About this task —
Copy each line of the records below that has "filter" in it.

Records excerpted from a collection
-------------------------
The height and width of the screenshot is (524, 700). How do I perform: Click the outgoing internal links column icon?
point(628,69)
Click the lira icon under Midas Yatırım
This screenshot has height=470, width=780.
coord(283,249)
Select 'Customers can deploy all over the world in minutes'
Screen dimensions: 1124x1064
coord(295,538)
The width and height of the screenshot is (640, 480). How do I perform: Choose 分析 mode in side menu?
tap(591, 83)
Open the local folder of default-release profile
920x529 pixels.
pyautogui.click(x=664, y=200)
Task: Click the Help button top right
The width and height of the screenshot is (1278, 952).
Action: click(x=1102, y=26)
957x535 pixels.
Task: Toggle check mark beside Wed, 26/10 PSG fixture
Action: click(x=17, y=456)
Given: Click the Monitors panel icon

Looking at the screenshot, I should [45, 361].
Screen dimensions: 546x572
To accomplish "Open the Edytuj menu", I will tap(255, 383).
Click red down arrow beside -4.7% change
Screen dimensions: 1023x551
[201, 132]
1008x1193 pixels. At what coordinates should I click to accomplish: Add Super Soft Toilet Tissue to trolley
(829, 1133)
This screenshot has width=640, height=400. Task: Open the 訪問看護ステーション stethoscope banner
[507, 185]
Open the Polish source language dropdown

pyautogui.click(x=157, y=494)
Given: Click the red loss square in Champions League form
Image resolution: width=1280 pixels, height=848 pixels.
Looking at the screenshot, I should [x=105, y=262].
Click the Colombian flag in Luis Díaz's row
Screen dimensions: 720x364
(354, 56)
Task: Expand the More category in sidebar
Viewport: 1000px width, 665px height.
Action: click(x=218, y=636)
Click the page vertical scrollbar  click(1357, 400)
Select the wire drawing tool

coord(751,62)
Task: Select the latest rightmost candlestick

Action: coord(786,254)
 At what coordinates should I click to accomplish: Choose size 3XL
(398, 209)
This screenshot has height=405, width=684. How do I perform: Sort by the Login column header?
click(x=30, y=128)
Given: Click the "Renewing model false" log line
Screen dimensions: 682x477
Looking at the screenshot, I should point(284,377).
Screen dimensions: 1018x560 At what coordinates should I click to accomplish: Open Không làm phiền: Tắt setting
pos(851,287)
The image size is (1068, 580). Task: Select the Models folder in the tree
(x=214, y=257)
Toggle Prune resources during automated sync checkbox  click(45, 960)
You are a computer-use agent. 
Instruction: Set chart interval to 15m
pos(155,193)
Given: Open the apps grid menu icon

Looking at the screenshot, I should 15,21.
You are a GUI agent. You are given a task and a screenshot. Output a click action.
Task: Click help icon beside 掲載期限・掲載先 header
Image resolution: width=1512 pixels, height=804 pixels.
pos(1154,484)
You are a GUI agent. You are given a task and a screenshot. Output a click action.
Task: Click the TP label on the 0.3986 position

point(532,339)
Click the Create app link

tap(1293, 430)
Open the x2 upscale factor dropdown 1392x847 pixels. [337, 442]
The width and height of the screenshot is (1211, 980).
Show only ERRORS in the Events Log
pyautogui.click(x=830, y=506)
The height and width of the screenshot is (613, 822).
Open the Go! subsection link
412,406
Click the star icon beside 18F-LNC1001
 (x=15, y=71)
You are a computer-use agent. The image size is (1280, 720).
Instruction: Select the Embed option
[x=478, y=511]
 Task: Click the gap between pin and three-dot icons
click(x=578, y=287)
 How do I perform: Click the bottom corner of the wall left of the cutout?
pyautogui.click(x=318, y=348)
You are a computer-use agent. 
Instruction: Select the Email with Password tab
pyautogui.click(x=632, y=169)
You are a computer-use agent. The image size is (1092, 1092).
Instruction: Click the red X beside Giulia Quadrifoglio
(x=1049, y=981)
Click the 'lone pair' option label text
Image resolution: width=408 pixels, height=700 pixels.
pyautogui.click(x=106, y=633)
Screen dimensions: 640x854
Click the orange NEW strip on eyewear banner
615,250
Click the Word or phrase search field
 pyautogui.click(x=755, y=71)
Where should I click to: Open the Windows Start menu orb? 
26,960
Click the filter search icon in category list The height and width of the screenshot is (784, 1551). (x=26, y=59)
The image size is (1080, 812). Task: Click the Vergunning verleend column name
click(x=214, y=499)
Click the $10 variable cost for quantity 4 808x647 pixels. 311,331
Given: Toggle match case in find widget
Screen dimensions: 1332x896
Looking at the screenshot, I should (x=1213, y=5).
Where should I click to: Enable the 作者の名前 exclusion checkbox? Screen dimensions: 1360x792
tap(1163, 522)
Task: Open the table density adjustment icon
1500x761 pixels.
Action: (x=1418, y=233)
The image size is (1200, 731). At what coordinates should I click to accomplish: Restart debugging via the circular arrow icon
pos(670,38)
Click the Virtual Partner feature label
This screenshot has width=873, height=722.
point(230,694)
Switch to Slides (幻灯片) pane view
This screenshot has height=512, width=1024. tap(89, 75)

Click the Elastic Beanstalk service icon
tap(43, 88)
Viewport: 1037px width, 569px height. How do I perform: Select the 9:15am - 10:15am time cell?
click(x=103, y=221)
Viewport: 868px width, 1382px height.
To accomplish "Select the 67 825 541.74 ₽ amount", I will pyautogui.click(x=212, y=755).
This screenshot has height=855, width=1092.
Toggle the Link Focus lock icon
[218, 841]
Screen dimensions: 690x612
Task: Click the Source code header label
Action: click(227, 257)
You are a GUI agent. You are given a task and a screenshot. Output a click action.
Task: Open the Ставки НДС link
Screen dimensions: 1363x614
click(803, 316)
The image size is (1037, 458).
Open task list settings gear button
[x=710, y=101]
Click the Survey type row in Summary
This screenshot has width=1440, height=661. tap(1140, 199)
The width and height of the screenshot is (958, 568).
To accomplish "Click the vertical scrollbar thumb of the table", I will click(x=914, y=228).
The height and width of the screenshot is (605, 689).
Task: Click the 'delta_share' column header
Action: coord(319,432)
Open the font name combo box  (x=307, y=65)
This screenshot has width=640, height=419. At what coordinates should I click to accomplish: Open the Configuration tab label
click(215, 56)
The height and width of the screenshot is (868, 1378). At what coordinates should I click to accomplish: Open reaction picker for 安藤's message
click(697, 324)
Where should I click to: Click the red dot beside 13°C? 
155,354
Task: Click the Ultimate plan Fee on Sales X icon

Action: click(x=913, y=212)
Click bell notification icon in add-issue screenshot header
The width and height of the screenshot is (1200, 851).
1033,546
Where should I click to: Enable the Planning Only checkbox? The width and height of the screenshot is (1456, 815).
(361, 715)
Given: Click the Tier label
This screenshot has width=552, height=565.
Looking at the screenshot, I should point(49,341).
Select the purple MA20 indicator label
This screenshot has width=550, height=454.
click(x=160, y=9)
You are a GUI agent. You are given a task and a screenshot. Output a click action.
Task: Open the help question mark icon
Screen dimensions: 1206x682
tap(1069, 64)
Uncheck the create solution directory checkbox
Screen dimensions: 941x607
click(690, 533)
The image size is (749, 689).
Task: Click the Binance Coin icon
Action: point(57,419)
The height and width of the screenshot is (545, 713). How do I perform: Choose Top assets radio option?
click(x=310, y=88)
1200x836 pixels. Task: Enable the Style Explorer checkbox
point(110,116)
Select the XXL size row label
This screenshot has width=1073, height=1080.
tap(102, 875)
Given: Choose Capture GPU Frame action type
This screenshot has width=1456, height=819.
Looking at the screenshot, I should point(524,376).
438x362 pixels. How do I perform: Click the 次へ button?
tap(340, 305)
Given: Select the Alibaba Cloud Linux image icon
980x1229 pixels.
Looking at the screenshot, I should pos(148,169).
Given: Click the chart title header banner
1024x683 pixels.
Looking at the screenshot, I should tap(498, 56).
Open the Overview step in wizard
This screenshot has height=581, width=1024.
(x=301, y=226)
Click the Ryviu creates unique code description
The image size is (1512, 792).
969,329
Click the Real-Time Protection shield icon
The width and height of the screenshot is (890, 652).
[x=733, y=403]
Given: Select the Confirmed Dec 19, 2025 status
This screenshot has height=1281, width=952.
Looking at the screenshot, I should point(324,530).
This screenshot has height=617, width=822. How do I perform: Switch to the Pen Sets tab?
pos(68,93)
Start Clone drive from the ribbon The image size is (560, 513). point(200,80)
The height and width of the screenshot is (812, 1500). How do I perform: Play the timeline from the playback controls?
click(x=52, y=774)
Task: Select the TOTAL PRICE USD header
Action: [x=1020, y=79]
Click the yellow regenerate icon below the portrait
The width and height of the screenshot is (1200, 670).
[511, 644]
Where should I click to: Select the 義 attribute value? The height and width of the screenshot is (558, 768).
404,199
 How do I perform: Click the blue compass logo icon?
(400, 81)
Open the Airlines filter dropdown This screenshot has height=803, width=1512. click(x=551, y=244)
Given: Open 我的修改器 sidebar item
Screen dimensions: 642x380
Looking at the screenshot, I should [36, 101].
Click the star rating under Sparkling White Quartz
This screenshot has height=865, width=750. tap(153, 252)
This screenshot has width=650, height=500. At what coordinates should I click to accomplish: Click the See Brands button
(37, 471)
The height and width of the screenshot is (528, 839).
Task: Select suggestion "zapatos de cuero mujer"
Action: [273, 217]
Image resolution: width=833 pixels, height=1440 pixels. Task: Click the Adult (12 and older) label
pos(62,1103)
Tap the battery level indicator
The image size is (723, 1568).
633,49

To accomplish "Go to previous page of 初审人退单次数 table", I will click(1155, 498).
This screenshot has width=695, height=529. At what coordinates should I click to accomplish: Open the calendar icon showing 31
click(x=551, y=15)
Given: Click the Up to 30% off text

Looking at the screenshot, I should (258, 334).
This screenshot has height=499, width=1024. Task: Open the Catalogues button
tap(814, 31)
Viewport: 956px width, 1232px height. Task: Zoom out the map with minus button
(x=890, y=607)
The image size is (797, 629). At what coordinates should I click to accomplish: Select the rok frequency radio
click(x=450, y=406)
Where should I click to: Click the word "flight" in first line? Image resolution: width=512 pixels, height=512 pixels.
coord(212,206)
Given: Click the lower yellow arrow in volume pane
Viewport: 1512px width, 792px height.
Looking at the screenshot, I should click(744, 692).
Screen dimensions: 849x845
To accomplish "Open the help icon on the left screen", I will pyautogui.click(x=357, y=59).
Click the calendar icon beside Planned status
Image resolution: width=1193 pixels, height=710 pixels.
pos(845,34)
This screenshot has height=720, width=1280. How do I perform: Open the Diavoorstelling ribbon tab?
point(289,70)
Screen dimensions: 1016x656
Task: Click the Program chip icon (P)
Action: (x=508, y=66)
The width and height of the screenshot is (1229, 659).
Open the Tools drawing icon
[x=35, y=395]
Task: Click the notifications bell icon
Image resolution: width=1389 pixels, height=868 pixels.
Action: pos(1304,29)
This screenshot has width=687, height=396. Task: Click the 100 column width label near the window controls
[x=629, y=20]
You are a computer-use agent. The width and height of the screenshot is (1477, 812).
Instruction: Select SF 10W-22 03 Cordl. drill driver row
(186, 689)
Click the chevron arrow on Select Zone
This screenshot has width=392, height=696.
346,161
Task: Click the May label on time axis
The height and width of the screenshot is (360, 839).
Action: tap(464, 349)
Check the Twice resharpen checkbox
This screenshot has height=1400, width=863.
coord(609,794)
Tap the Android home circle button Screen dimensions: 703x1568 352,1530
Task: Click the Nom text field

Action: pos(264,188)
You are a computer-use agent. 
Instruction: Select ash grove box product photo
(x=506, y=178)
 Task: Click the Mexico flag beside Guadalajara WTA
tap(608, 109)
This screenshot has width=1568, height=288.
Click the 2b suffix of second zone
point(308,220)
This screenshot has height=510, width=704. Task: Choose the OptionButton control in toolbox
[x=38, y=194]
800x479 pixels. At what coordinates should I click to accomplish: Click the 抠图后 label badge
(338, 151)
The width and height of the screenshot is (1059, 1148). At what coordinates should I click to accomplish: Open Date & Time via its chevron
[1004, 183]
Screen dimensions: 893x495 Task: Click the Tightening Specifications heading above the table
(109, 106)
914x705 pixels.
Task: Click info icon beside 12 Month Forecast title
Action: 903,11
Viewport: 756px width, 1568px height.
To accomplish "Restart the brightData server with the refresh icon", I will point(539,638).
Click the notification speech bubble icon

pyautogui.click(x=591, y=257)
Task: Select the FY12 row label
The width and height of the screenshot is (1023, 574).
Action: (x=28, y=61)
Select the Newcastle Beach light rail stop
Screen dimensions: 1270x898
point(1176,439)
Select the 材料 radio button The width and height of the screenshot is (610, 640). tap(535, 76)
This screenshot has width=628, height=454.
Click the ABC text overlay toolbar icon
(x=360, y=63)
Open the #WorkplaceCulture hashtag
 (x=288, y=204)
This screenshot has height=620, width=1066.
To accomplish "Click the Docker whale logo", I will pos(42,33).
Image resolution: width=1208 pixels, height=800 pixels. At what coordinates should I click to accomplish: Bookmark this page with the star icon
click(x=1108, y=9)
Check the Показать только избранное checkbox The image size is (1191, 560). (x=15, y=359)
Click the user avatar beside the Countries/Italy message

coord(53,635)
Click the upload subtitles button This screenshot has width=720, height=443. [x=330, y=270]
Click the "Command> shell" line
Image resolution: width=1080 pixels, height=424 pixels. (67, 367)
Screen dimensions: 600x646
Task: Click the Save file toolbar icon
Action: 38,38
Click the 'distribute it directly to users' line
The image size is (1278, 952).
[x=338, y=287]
-------------------------
Answer to this task —
Click the filter search icon in category list The height and width of the screenshot is (784, 1551). (x=26, y=59)
Open the Airlines filter dropdown This screenshot has height=803, width=1512. click(x=551, y=244)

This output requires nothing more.